Grandma told me that my second cousin has been called as the new mission president over the mission I served in (Ukraine, Kyiv) and I got to go by again tonight to talk to him about it. We talked about the people there and he asked me if missionaries were simply obedient or if they were the type that make miracles occur. I thought about that and then told him that I wasn't sure how the miracles happen but all you have to do is meet the members of the church in Ukraine to be absolutely positive that that country has had its fair share of miracles. I guess the topic was on my mind after I had just had a nice long talk with my mom over the phone this afternoon and she mentioned that while we were in Ukraine she saw such an incredible illuminating brightness among the members she met. And it's true that no matter how little some of those members have, there is something about them that reminds anyone who meets them that life can be full of happiness regardless of circumstance. The happiest person I've ever met is also the poorest person I've ever known. She lives in a small village hours away from Kyiv. She's raising three girls by herself thanks to her husband who drank himself to death in front of the children several years ago. She relies on the meager crop she gets each summer from their tiny plot of land to feed her children. The family layers their clothes in their tiny one bedroom home each winter because there is no heat. And she is the happiest person I know. She tries to give you everything she has (which is almost nothing) and you feel bad turning it down because you know that taking it only makes her happier. Her family loves one another and their walls are covered with pictures of the Savior and of temples and a conversation rarely happens with her where she doesn't mention how badly she wants to go to the temple with her girls.
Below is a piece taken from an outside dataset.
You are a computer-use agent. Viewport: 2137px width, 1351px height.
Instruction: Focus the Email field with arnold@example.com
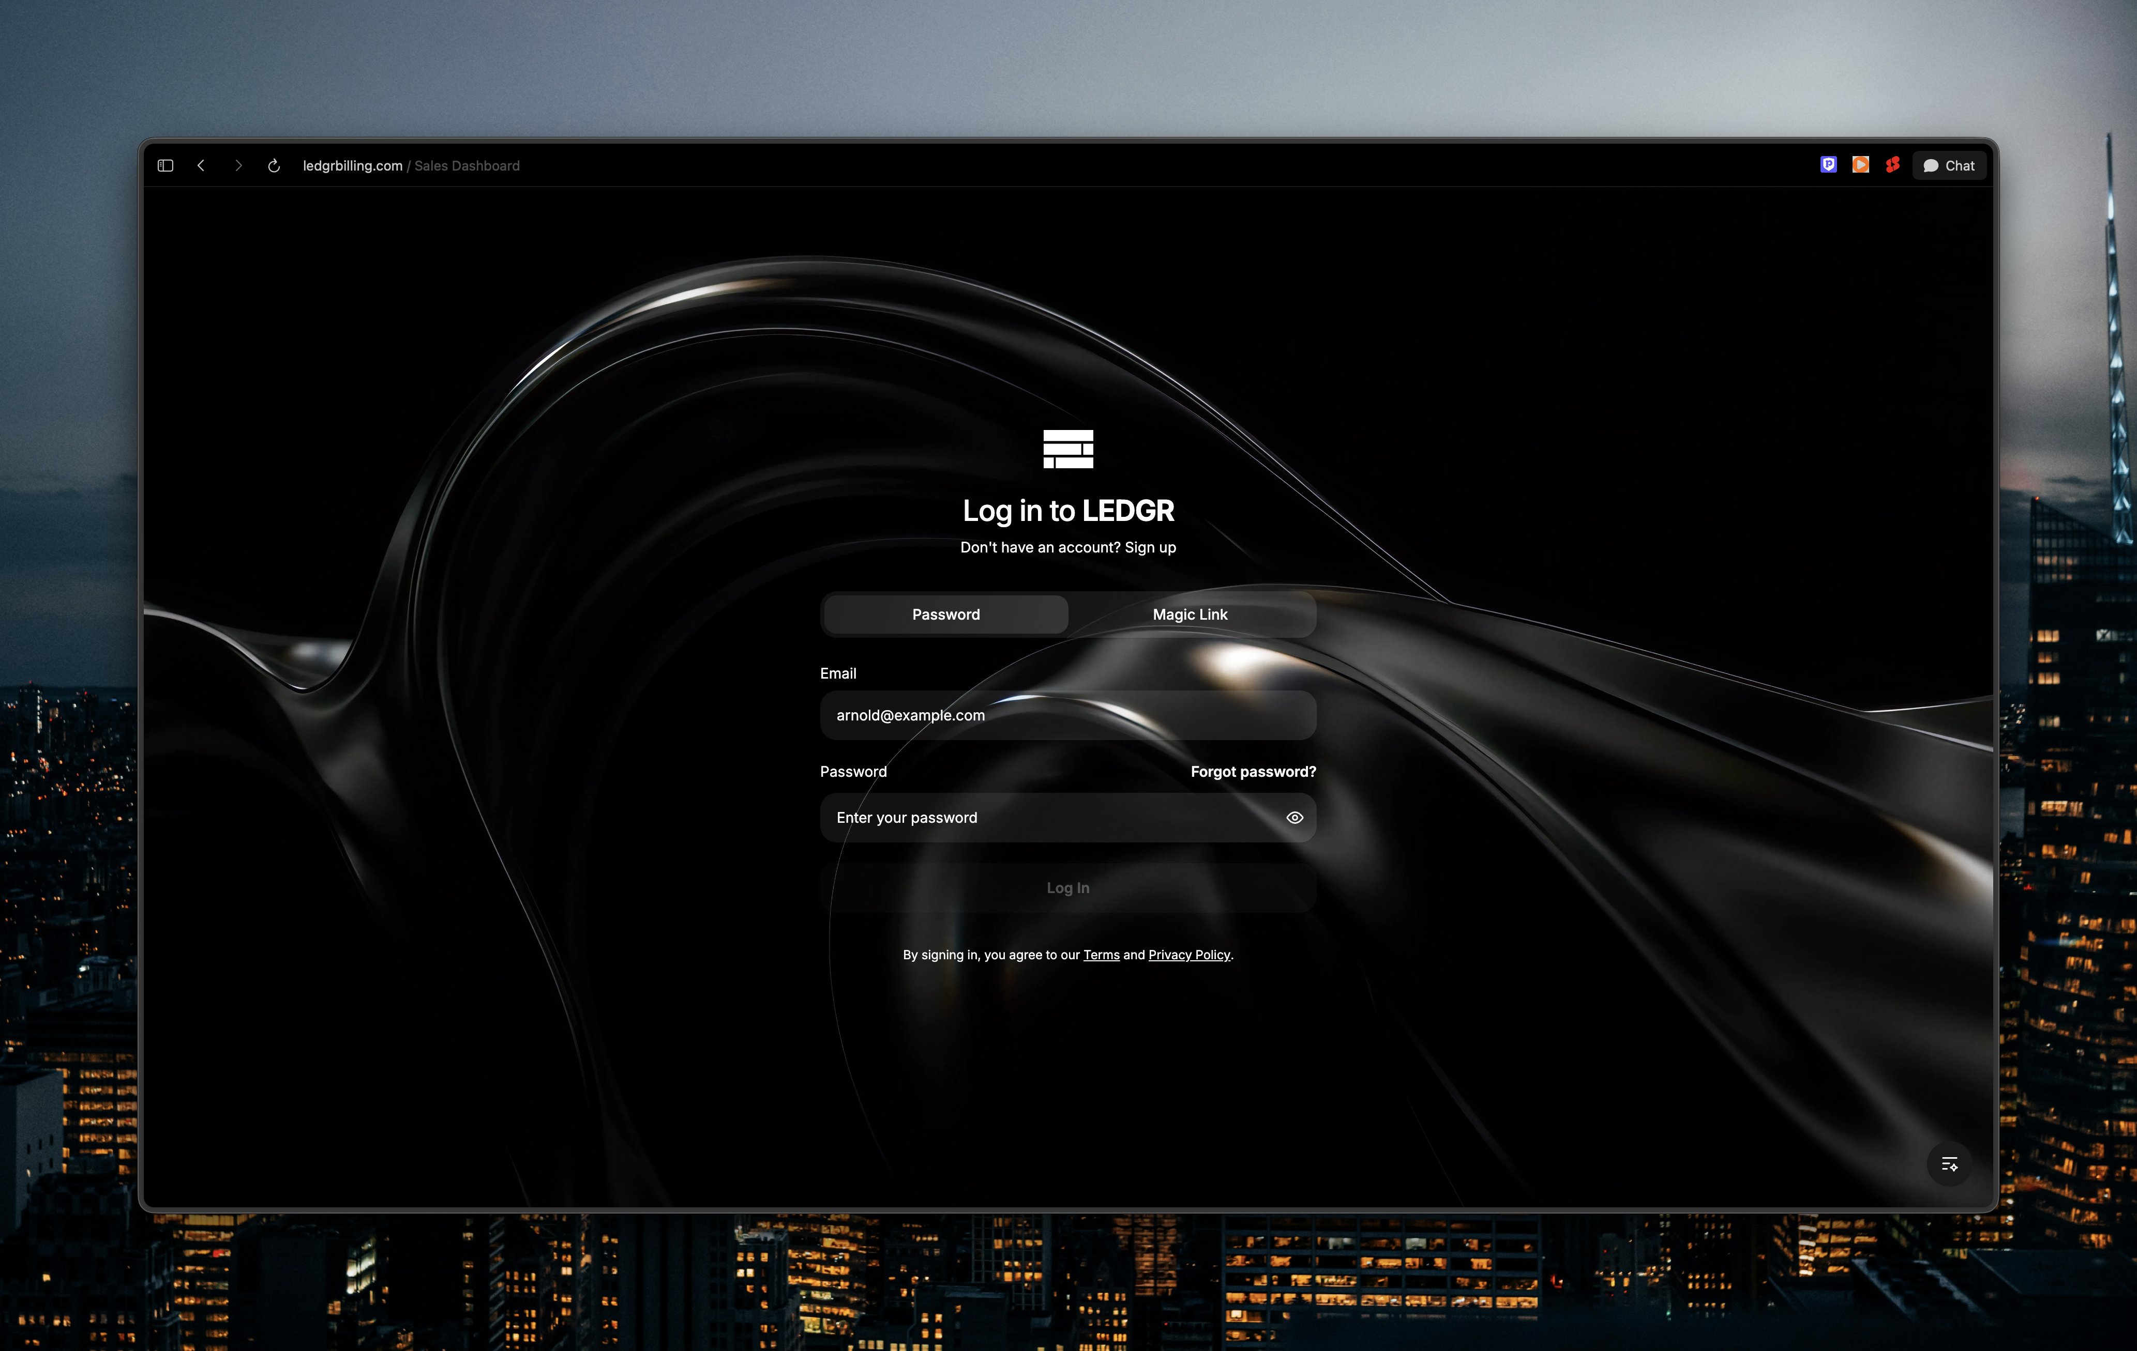coord(1067,716)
But until that day she'll just keep making the 45 minute bus ride to church as often as she can afford and continue on teaching her children by setting an example of how a person really should be.

Those kind of people inspire and influence me so much more than so many others that have made a point to gain all the power, money and prestige this life can offer for the sole purpose of inspiring and influencing. I want to be like the kind of people I've described. I'm not suggesting that we commit ourselves to completely ascetic lifestyles, depriving ourselves of anything that has potential to distract, but would it be too much amid all the blessings and opportunities in my life to make the effort to also be happy and grateful, faithful and humble? Then no matter how bad I perceive things to be going in my life, I'll always see the difference in and be on the right side of the two fates: living and surviving.

1 comment:

  1. Enjoy those visits with your grandmother. After I returned from my mission I used to visit a nursing home where I came to know a 100+-year-old lady. Come to find out she was the step-grandmother of my future wife, I just did not realize it at the time :-)

    My own grandmother used to say that death is just a "change of address". Sometimes I wish I could still write to her and get those great cheery letters from her, but I know I will see her again.

    Wow, a second cousin to be the new president? Wow, what neat memories. We met a few of the humble members in the branch we attended and were also amazed at the light in their eyes and their earnestness.

    We were in Kiev the day ground was broken on the temple there. We wish we would have known, we would have hired the driver to take us there-- although Diana had just had her entire toenail removed that morning at the American Medical Center.

    What a blessing a temple in Kyiv will be!